2011/03/02

バリスタの選び方

「良いバール」の選び方。
これを説明するのはとても難しいこと…。
個性的なバリスタの集合体がバールなので、味も応対もバリスタによって大きく違うからです。

バールとバリスタの関係は、美容院と美容師の関係に似ている、といえば分かりやすいのでは?
お気に入りの美容師さんにいつも担当してもらう人も多いでしょう。
美容師さんが異動したり独立開業すれば、その新しいお店に通うことも珍しくないはずです。

それはバリスタも同じ。
技術の差や味覚のセンスが、作ったドリンクにそのまま体現される。いわば職人的な仕事です。
そしてイタリアには「接客マニュアル」がありませんから、素のとても自然な対応になります。
親切な人もいれば無愛想な人もいる。話が合う人と合わない人も当然いるでしょう。

また、どんなに優秀なバリスタでも、誰もが意外にも苦手なジャンルを持っています。
素晴らしく美味しいカフェを淹れるのに、カクテルのことはイマイチ分からない…。
オリジナルカクテルを作れるほどの腕前なのに、カプチーノの出来には少々ガッカリ…。
ワインはソムリエ並みの知識をもつ達人、創造力豊かにおつまみを作り続ける達人、
話術だけでドリンクを美味しく楽しく飲ませる雰囲気作りの達人…、などなど。

それだけバールで扱う範囲が広いということ。
すべてを無難にこなすゼネラリストではなくても、それぞれがスペシャリストたちです。
ですから、どのバリスタが何のスペシャリストなのか観察してみるのも、面白いと思いますよ!

しかし当然、お店による違いもあります。
コーヒー豆の選別、保管・管理方法、マシンの機種、ケア、お酒の銘柄、グラスやカップの種類…。
また、お店のつくり、内装、雰囲気も、味の印象を左右する大きな要素です。

さらに、他のバリスタと共同で管理していくものもあります。
コーヒー豆の挽き目の調整はトップバリスタの役割。他のバリスタは触ることも許されません。
共同で使う材料や備品も、自分だけのやり方で管理できるとは限りません。

例えば、一人のバリスタがミルクを冷蔵庫に入れず熱いマシンのすぐ横に放置していたり、
必要分量以上のミルクをスチーミングしてミルクピッチャーのなかに残すようでは、
次に使う他のバリスタは美味しいカプチーノを作ることができません。

また、バンコ(カウンター)の作業スペースは常に整理整頓され、清潔に保たれていないと
素早く正確なドリンク作り・提供が行えません。

日本では店舗で統一ルールを細かく設定し、スタッフ全員がそれを遵守します。
しかしイタリアの、特に小さなバールではそうした習慣はほとんどないのが現実。
オーナーやトップバリスタがしっかり指導しているようなお店なら、
どのバリスタも個々の持ち味を充分発揮して働くバール、だといえるでしょう。

各店舗の設備やオーナーの方針も違うので、馴染みのバリスタが別のバールに移っても、
「味が変わった」ということは当然あります。
しかし同じバールでも、例えばエスプレッソの場合、気温や湿度によっても味は若干変わります。
朝と夕方、晴天と雨天などで味は変わり、そのためにバリスタは一日に何度かマシンの調整を
しています。
また、バリスタも人間ですから気分の良い日と落ち込んでいる日があり、エスプレッソマシンも
まるで感情があるかのように日々調子は違います。
両者はまさに相棒で、日々お互いのフィーリングを確認し合いながら目指す味を探るのです。

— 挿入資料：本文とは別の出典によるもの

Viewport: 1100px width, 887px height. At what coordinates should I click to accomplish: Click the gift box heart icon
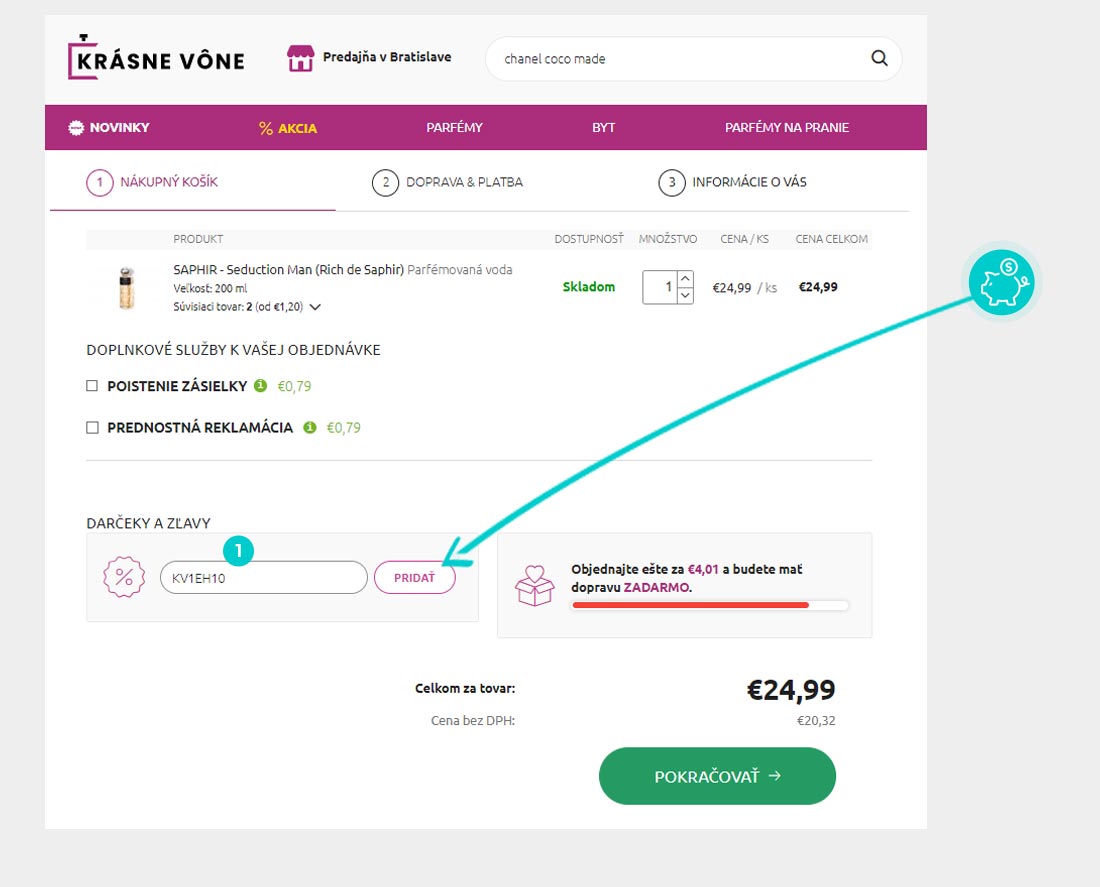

チェーン展開が主流の日本において、エスプレッソマシンの取り扱いは非常に難しいものです。
従来の喫茶店、シアトル系などはもちろん、イタリアンバールをうたっているところでさえ、
オートまたはセミオートのエスプレッソマシンを使っています。
ほぼ均一の味が出せるうえ、学生アルバイト店員でも簡単に扱うことができるからです。

イタリアのバールにはオートマシンは存在しません。断言できます。
なぜでしょうか?
それは、オートマシンよりも格段に美味しいカフェを淹れることができるからです。
使い方を知らなければオートマシンよりもひどいカフェができてしまうし、抽出も不安定。
だからこそ、バリスタはプロの仕事なのです。

また、イタリア人にとって「均一の味」ほどつまらないものはありません。
日々に変化があることは人生では当たり前であり、むしろそれが人生です。
カフェも同じこと。
人が作り、人が飲むものですから、そこには常に変化に富む表情豊かな味があります。
苦味も甘味もすべては人生の味。
その味の違いを楽しめるようになれば、あなたはもう立派なイタリア人です!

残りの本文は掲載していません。